WORK INSTRUCTION: Once the line containing "Given: Enable resources unique to Snapshot 1" is found in the entries below, restate it and each following line word for word, stopping after the line containing "Task: Expand the To Account dropdown".

DATASET ENTRIES:

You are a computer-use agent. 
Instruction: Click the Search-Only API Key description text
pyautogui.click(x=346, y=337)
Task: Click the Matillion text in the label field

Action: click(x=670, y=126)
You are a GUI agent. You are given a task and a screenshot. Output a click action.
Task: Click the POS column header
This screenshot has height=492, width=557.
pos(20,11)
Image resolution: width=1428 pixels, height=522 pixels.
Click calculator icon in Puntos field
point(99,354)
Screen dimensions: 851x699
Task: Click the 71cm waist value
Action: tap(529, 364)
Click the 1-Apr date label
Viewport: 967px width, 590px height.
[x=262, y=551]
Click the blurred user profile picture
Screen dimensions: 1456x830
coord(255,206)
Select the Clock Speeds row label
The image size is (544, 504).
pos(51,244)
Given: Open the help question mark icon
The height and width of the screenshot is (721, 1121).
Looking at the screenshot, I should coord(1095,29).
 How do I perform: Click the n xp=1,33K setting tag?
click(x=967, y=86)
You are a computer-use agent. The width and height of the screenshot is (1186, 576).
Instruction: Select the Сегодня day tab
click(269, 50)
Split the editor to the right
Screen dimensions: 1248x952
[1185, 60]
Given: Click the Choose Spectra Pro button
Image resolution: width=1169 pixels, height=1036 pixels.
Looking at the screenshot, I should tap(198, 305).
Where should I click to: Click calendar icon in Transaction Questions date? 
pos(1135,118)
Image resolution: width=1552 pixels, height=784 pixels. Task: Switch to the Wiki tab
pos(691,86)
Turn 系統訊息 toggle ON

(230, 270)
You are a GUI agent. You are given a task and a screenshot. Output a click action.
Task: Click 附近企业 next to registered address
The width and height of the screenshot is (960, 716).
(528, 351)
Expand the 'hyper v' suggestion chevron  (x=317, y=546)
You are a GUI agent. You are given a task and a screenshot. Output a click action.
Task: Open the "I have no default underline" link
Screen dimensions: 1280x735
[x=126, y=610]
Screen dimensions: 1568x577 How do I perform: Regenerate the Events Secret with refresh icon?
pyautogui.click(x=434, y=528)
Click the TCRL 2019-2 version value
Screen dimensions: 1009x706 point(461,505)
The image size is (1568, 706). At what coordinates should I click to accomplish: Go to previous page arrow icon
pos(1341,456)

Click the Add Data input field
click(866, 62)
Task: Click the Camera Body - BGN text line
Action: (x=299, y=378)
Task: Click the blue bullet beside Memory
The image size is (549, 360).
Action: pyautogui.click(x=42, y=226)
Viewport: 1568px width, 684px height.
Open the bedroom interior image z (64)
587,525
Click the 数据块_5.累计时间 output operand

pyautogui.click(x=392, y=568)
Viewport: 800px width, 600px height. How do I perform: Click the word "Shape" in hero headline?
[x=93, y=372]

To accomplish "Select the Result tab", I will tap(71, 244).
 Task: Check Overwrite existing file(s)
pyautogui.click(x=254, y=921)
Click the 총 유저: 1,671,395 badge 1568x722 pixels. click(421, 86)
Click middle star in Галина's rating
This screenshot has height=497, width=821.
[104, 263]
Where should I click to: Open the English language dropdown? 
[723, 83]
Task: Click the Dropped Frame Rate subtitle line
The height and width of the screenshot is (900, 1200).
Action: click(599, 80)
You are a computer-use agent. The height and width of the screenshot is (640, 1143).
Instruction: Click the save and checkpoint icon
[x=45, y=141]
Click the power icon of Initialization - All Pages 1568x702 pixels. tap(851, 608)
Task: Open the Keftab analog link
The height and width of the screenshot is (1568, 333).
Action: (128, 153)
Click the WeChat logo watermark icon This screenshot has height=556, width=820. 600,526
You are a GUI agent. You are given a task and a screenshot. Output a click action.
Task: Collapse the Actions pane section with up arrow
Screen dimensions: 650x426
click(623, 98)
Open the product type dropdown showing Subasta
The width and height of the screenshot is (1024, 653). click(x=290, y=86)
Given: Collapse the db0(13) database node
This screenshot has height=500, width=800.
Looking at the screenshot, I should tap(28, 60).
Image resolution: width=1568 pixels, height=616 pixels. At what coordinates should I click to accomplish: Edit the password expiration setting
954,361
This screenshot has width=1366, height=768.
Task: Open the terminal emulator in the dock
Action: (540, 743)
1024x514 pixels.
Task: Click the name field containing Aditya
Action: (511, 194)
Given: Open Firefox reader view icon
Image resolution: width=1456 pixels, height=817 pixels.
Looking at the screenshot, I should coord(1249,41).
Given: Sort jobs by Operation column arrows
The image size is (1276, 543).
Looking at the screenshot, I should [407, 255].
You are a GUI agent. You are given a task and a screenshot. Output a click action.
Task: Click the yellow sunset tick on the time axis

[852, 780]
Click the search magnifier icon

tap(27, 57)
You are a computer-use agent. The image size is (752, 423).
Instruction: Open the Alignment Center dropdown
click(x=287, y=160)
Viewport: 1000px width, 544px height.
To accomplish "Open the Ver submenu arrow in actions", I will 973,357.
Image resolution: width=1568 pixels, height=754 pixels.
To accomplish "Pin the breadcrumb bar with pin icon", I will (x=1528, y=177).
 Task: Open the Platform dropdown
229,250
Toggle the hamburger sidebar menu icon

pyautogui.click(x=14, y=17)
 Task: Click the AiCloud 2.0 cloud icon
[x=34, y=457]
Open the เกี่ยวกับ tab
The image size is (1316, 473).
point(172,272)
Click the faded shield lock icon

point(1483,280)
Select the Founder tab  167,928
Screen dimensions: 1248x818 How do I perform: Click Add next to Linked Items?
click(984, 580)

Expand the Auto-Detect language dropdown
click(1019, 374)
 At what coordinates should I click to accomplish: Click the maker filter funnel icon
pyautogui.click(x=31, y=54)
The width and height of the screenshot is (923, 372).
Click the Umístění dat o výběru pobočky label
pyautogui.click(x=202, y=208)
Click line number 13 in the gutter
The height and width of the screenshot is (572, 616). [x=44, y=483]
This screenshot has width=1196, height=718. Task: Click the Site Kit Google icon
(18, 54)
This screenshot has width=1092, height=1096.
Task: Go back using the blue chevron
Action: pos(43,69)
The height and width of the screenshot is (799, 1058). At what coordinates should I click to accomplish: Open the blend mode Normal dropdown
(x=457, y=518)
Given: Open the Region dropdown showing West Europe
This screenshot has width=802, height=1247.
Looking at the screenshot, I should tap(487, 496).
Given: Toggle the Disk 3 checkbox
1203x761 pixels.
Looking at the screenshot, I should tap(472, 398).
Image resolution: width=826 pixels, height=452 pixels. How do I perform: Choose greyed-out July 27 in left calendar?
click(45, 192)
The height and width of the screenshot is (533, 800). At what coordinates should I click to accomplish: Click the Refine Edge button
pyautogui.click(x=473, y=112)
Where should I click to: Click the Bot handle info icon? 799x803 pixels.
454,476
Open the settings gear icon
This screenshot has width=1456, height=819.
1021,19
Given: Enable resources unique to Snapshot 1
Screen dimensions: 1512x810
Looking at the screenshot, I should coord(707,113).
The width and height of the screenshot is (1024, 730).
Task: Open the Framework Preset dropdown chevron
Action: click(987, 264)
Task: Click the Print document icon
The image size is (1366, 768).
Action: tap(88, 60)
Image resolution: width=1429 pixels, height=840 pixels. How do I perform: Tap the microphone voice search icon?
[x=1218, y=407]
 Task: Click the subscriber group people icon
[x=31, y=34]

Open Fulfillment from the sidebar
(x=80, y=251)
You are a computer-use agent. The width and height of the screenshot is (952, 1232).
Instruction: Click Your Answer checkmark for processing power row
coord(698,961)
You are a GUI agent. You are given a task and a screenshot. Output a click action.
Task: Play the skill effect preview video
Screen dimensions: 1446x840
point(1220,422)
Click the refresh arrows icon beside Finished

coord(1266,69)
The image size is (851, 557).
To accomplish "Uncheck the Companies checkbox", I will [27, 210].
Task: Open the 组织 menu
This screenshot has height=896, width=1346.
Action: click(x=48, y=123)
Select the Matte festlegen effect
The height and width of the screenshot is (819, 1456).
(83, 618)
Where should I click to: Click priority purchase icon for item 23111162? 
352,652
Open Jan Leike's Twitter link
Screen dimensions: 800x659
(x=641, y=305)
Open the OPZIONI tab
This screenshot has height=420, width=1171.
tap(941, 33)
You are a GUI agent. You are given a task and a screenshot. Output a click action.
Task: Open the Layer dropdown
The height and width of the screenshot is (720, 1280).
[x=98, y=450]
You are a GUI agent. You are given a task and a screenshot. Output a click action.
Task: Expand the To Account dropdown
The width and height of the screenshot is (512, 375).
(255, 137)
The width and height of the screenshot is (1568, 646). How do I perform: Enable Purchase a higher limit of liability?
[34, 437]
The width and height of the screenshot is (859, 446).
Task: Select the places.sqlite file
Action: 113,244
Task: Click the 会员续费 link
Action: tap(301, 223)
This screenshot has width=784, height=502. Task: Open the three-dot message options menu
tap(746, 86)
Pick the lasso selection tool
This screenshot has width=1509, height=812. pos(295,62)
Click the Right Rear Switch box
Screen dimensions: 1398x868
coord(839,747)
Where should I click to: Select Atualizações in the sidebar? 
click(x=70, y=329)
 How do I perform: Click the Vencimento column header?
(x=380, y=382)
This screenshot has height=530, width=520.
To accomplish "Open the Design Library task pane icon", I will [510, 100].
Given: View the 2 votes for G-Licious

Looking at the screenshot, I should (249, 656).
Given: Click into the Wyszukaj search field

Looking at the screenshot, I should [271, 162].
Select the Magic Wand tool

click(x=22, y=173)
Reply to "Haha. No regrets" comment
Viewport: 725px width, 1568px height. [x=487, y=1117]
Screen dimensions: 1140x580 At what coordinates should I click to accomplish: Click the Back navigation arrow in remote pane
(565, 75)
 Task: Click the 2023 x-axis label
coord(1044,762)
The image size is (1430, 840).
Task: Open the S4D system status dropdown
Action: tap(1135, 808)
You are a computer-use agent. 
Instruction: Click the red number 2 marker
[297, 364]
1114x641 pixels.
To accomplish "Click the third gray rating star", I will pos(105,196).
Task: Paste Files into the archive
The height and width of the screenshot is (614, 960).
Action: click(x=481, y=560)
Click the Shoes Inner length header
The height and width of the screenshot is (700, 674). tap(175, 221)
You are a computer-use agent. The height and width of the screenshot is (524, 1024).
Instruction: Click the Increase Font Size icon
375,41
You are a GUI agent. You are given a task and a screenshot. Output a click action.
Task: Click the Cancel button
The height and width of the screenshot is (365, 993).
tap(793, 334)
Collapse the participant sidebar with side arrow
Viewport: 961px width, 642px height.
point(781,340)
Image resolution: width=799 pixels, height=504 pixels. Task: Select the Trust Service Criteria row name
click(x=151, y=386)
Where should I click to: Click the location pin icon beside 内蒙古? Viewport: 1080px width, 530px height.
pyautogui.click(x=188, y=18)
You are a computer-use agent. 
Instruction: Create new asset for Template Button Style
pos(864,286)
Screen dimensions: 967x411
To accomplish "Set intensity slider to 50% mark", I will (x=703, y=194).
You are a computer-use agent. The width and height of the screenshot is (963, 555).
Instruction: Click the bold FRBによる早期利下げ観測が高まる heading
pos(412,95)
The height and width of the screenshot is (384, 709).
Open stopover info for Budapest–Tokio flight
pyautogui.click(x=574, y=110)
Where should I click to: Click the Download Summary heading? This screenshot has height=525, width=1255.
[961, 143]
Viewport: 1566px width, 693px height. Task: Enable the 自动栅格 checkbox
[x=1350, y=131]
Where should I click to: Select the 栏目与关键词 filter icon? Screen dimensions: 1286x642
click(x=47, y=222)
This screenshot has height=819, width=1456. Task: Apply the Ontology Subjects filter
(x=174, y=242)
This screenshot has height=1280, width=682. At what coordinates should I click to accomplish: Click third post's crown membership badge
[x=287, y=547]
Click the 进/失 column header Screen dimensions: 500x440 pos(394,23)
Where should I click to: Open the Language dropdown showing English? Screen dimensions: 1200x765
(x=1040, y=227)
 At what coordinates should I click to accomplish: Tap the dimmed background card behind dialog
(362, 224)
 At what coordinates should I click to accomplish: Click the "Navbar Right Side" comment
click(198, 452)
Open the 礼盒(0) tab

EXERCISE RESPONSE:
Given: Enable resources unique to Snapshot 1
Screen dimensions: 1512x810
Looking at the screenshot, I should coord(707,113).
The width and height of the screenshot is (1024, 730).
Task: Open the Framework Preset dropdown chevron
Action: click(987, 264)
Task: Click the Print document icon
The image size is (1366, 768).
Action: tap(88, 60)
Image resolution: width=1429 pixels, height=840 pixels. How do I perform: Tap the microphone voice search icon?
[x=1218, y=407]
 Task: Click the subscriber group people icon
[x=31, y=34]

Open Fulfillment from the sidebar
(x=80, y=251)
You are a computer-use agent. The width and height of the screenshot is (952, 1232).
Instruction: Click Your Answer checkmark for processing power row
coord(698,961)
You are a GUI agent. You are given a task and a screenshot. Output a click action.
Task: Play the skill effect preview video
Screen dimensions: 1446x840
point(1220,422)
Click the refresh arrows icon beside Finished

coord(1266,69)
The image size is (851, 557).
To accomplish "Uncheck the Companies checkbox", I will [27, 210].
Task: Open the 组织 menu
This screenshot has height=896, width=1346.
Action: click(x=48, y=123)
Select the Matte festlegen effect
The height and width of the screenshot is (819, 1456).
(83, 618)
Where should I click to: Click priority purchase icon for item 23111162? 
352,652
Open Jan Leike's Twitter link
Screen dimensions: 800x659
(x=641, y=305)
Open the OPZIONI tab
This screenshot has height=420, width=1171.
tap(941, 33)
You are a GUI agent. You are given a task and a screenshot. Output a click action.
Task: Open the Layer dropdown
The height and width of the screenshot is (720, 1280).
[x=98, y=450]
You are a GUI agent. You are given a task and a screenshot. Output a click action.
Task: Expand the To Account dropdown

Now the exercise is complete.